#### EXTRACT PROVIDED:
The federal agency that oversees Medicare just released new guidance -- and it has major implications for roughly 50 million Americans who rely on the program for prescription drugs.
The guidance details how the Centers for Medicare & Medicaid Services will impose price controls on more than a dozen common medications. Worryingly, CMS seemingly has no plans to consult doctors about the drugs in question before making pricing decisions.
That's concerning, because the private insurers that administer Medicare "Part D" drug plans will plausibly respond to CMS's decisions by steering patients towards a narrow set of preferred drugs -- and away from other therapeutic options that may better serve individual patients’ needs. In some cases, this could mean only covering medicines selected for price controls, but in other instances, plans may have incentives to impose access restrictions on the price-controlled medicines to maximize profits.
In both cases, narrow and restrictive formularies -- the cost categories insurers use for different drugs -- will impact patients' ability to obtain needed medicines.
Yet CMS evidently has no interest in seeking physicians' expert advice about the clinical differences between many drugs, nor how the agency's decisions will affect tens of millions of patients.
The new guidance affects medicines that will undergo Medicare price "negotiations" in the coming years, with the prices actually taking effect in 2027. So the exact impact of the guidance, and the government price setting, aren't certain yet.
Recommended
But based on insurer behavior in recent years, that impact is unlikely to be favorable for patients who need access to a broad range of treatment options.
Between 2011 and 2020, the number of Medicare enrollees who signed up for the program's prescription drug benefit grew by nearly 20 million. But at the same time, the share of drugs that were readily available to those patients through Medicare plans declined -- because the insurers that sponsored those plans increased their use of restrictions. In 2011, less than 32 percent of drug compounds were restricted -- either by "prior authorization" and "step therapy" requirements or through outright denials of coverage.
By 2020, over 44 percent of drugs were restricted or excluded. For brand-name-only compounds, the figures were even higher, with more than 68 percent of brand-name drugs facing some restriction that same year.
The government's price-setting will only exacerbate these trends, as insurers increasingly restrict or exclude medicines from plans to narrow their financial liability and respond to the incentives in the system to maximize their own profits.
At best, new restrictions will cause delays in treatment as patients and physicians weed through a bureaucratic gauntlet of authorizations and appeals. But any delay can be devastating for patients, especially those with certain cancers, where each week treatment is delayed can increase the risk of death by 1.2 to 3.2 percent.

#### DATA EXTRACTS:
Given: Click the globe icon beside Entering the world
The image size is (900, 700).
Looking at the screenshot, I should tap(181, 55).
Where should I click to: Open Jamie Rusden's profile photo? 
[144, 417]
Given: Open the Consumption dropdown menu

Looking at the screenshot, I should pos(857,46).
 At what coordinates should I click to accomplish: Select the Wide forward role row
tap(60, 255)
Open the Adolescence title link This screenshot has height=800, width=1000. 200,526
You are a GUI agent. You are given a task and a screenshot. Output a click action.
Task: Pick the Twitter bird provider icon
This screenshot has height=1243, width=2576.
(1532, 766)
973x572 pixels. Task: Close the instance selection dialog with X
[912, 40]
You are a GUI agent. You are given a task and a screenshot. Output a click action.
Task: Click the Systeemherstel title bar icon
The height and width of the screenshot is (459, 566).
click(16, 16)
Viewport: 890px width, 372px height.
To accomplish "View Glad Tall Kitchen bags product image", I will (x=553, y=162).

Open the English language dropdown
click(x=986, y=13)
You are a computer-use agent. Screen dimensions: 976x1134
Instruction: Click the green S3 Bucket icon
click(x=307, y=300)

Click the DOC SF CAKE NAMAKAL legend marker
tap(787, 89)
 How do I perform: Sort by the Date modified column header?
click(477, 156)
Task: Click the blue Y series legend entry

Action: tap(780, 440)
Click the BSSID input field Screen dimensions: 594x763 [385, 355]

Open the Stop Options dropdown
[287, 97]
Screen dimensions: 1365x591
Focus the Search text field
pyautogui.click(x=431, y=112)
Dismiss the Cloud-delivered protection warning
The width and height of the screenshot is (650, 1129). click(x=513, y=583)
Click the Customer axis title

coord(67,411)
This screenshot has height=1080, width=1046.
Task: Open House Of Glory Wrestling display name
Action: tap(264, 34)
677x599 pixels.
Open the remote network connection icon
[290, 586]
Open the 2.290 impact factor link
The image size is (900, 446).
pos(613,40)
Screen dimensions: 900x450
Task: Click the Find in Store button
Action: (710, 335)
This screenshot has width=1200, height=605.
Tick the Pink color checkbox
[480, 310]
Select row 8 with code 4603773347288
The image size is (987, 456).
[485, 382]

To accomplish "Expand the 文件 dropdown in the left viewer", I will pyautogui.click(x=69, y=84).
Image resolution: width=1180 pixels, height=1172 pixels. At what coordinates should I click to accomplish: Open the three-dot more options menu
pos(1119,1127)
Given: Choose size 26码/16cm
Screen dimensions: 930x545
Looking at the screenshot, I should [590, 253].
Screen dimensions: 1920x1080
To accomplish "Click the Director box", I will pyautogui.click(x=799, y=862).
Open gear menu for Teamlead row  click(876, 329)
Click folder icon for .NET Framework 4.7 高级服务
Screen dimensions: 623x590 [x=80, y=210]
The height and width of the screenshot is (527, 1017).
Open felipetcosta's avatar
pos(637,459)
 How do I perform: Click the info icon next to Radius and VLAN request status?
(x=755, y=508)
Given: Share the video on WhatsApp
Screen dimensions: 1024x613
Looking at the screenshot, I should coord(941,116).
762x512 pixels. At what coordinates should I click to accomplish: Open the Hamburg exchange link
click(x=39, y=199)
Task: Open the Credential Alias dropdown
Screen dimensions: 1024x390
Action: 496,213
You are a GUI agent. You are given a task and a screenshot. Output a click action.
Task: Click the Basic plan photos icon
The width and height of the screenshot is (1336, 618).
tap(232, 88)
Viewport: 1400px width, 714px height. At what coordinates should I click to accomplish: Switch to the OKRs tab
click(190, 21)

#### TASKS:
(1) According to the article on Medicare drug pricing, why is it concerning that CMS has no plans to consult doctors before making pricing decisions? Answer in one to three sentences.
(2) Transcribe the passage of the article on Medicare drug pricing starting with "Yet CMS evidently" and going on through "of treatment options.".
The listing comes from a separate source and is unrelated to the article on Medicare drug pricing.

#### SOLUTIONS BY TASK:
(1) The private insurers that run Medicare Part D plans will plausibly respond to CMS's decisions by steering patients toward a narrow set of preferred drugs. That would push patients away from other therapeutic options that may better serve their individual needs.

(2)
Yet CMS evidently has no interest in seeking physicians' expert advice about the clinical differences between many drugs, nor how the agency's decisions will affect tens of millions of patients.
The new guidance affects medicines that will undergo Medicare price "negotiations" in the coming years, with the prices actually taking effect in 2027. So the exact impact of the guidance, and the government price setting, aren't certain yet.
Recommended
But based on insurer behavior in recent years, that impact is unlikely to be favorable for patients who need access to a broad range of treatment options.